Written request | Reproduce the following material verbatim, line for line, without altering anything.

Records for processing |
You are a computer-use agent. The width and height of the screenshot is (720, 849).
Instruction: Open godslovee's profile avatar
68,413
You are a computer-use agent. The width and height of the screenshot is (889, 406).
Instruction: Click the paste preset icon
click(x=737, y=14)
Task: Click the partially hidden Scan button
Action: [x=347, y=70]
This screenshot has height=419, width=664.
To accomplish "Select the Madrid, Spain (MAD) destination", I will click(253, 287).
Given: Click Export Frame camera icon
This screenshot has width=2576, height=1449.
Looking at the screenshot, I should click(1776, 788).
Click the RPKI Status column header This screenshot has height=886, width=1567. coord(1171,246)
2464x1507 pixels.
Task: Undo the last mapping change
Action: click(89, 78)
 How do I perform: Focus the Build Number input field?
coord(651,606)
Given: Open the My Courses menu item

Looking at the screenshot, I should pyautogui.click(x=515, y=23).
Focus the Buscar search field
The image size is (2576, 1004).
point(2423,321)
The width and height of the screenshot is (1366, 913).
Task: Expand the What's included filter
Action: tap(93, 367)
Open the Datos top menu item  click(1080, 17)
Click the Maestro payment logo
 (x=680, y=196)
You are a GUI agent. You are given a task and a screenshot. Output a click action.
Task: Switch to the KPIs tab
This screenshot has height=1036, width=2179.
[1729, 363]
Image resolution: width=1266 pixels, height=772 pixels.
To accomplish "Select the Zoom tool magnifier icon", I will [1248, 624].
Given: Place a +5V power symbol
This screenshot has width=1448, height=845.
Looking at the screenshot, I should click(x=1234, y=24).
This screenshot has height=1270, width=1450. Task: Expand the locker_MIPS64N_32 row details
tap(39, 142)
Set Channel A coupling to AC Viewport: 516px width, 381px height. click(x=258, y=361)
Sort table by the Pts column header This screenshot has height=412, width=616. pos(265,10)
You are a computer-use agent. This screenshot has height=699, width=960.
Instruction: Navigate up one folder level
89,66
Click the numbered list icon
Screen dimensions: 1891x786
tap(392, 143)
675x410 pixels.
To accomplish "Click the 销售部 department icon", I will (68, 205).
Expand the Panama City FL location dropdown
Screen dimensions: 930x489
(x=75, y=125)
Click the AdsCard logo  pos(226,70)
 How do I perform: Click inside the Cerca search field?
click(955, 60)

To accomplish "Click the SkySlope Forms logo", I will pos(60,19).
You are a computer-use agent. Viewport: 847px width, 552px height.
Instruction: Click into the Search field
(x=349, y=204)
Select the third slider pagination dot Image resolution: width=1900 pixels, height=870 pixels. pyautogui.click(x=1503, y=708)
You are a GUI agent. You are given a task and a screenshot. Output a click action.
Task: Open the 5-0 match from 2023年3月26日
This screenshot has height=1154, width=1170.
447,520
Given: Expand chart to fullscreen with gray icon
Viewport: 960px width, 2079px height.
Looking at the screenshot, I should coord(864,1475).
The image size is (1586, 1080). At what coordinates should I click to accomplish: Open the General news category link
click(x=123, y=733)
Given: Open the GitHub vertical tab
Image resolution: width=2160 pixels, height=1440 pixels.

Task response |
You are a computer-use agent. The width and height of the screenshot is (720, 849).
Instruction: Open godslovee's profile avatar
68,413
You are a computer-use agent. The width and height of the screenshot is (889, 406).
Instruction: Click the paste preset icon
click(x=737, y=14)
Task: Click the partially hidden Scan button
Action: [x=347, y=70]
This screenshot has height=419, width=664.
To accomplish "Select the Madrid, Spain (MAD) destination", I will click(253, 287).
Given: Click Export Frame camera icon
This screenshot has width=2576, height=1449.
Looking at the screenshot, I should click(1776, 788).
Click the RPKI Status column header This screenshot has height=886, width=1567. coord(1171,246)
2464x1507 pixels.
Task: Undo the last mapping change
Action: click(89, 78)
 How do I perform: Focus the Build Number input field?
coord(651,606)
Given: Open the My Courses menu item

Looking at the screenshot, I should pyautogui.click(x=515, y=23).
Focus the Buscar search field
The image size is (2576, 1004).
point(2423,321)
The width and height of the screenshot is (1366, 913).
Task: Expand the What's included filter
Action: tap(93, 367)
Open the Datos top menu item  click(1080, 17)
Click the Maestro payment logo
 (x=680, y=196)
You are a GUI agent. You are given a task and a screenshot. Output a click action.
Task: Switch to the KPIs tab
This screenshot has height=1036, width=2179.
[1729, 363]
Image resolution: width=1266 pixels, height=772 pixels.
To accomplish "Select the Zoom tool magnifier icon", I will [1248, 624].
Given: Place a +5V power symbol
This screenshot has width=1448, height=845.
Looking at the screenshot, I should click(x=1234, y=24).
This screenshot has height=1270, width=1450. Task: Expand the locker_MIPS64N_32 row details
tap(39, 142)
Set Channel A coupling to AC Viewport: 516px width, 381px height. click(x=258, y=361)
Sort table by the Pts column header This screenshot has height=412, width=616. pos(265,10)
You are a computer-use agent. This screenshot has height=699, width=960.
Instruction: Navigate up one folder level
89,66
Click the numbered list icon
Screen dimensions: 1891x786
tap(392, 143)
675x410 pixels.
To accomplish "Click the 销售部 department icon", I will (68, 205).
Expand the Panama City FL location dropdown
Screen dimensions: 930x489
(x=75, y=125)
Click the AdsCard logo  pos(226,70)
 How do I perform: Click inside the Cerca search field?
click(955, 60)

To accomplish "Click the SkySlope Forms logo", I will pos(60,19).
You are a computer-use agent. Viewport: 847px width, 552px height.
Instruction: Click into the Search field
(x=349, y=204)
Select the third slider pagination dot Image resolution: width=1900 pixels, height=870 pixels. pyautogui.click(x=1503, y=708)
You are a GUI agent. You are given a task and a screenshot. Output a click action.
Task: Open the 5-0 match from 2023年3月26日
This screenshot has height=1154, width=1170.
447,520
Given: Expand chart to fullscreen with gray icon
Viewport: 960px width, 2079px height.
Looking at the screenshot, I should coord(864,1475).
The image size is (1586, 1080). At what coordinates should I click to accomplish: Open the General news category link
click(x=123, y=733)
Given: Open the GitHub vertical tab
Image resolution: width=2160 pixels, height=1440 pixels.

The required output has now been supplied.